What do you do after you've surfed out all the help wanted ads? Work on ways to make yourself more employable. (Or something like that.)
I'm reworking my own personal JavaScript library, "FlangeLib". If you surf around on adamv.com with the
Web Developer extension for FireFox you can find flangelib.js, though there isn't any official distribution yet.
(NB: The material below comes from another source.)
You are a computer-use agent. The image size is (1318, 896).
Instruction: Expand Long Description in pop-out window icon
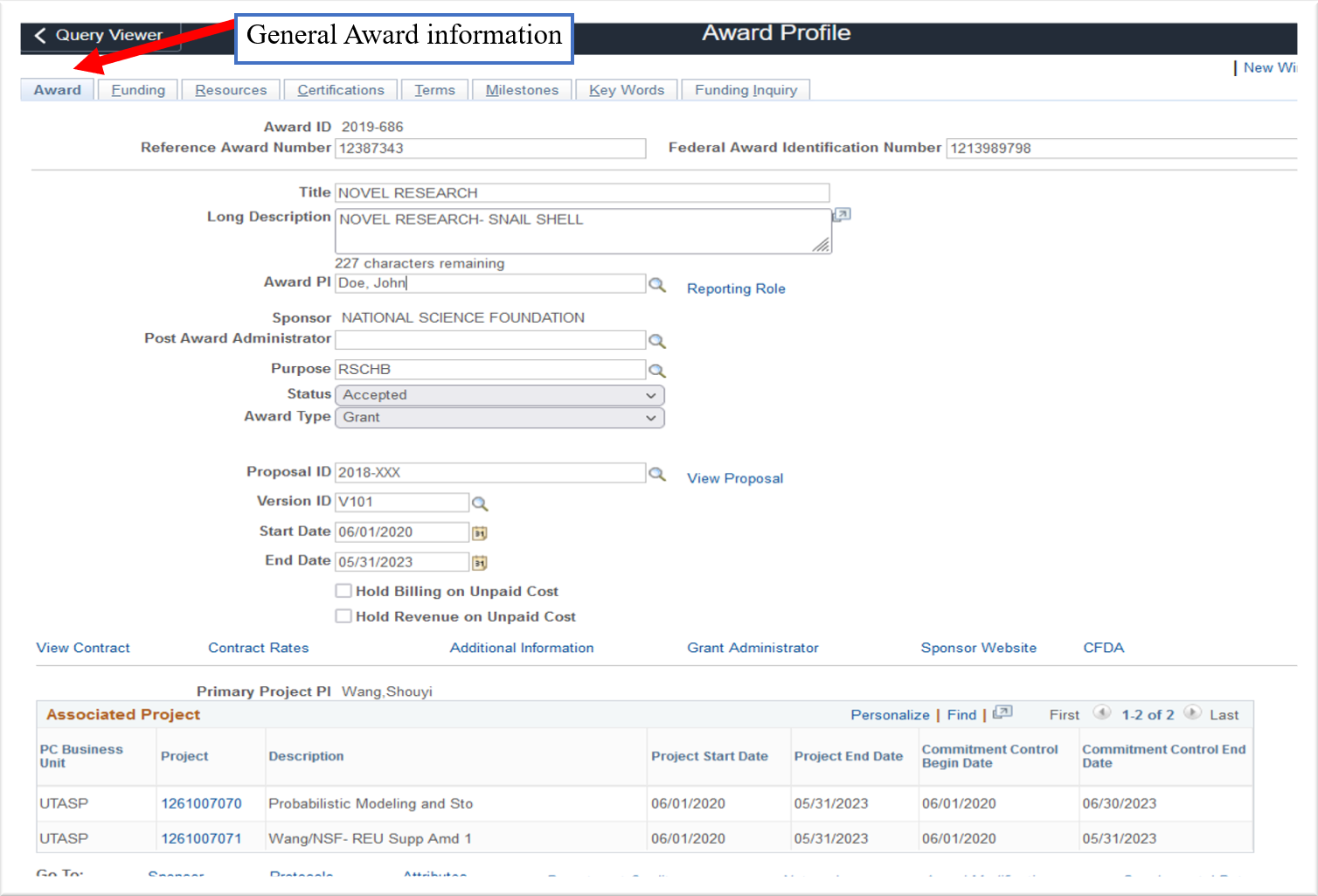pos(842,214)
Flangelib is a set of JavaScript code that has agglomerated since I started hacking AJAX into The Conversatron. Since it was born of hacking, there's no design principles. And since I'm using it more and more in JavaScript projects, now would be a good time to clean it up.
One of the up-front design decisions to make is, "Extend prototypes or not?"
JavaScript is object-oriented, but it's prototype-based instead of class-based. (Though it's easy to create C++/Java/C#-style classes with prototypes.) You can add functions to an object's
prototype to give all objects created from that prototype new methods.
You can write
Array.prototype.do_something = function(){...} and then call it like:
anArray.do_something()instead of:
do_something(anArray)The downside? Adding to an object's prototype pollutes the
for..in construct. All of the built-in properties of objects are hidden from
for..in, but any you add are visible. This makes
for..in semi-worthless for iterating only the "data" properties of an object.
The other problem is that some of the object types in Internet Explorer aren't dervied from Object (or Array), so extending base prototypes won't affect objects returned from the DOM. This means that for some functions you're forced into making them stand-alone anyway. (And in most browsers, a function's
arguments list is of type
Arguments instead of
Array, which is a pointless misfeature.)
Thus, I've talked myself into not extending objects via
prototype.
I may add properties to constructor functions, to create the equivalent of static class methods, though.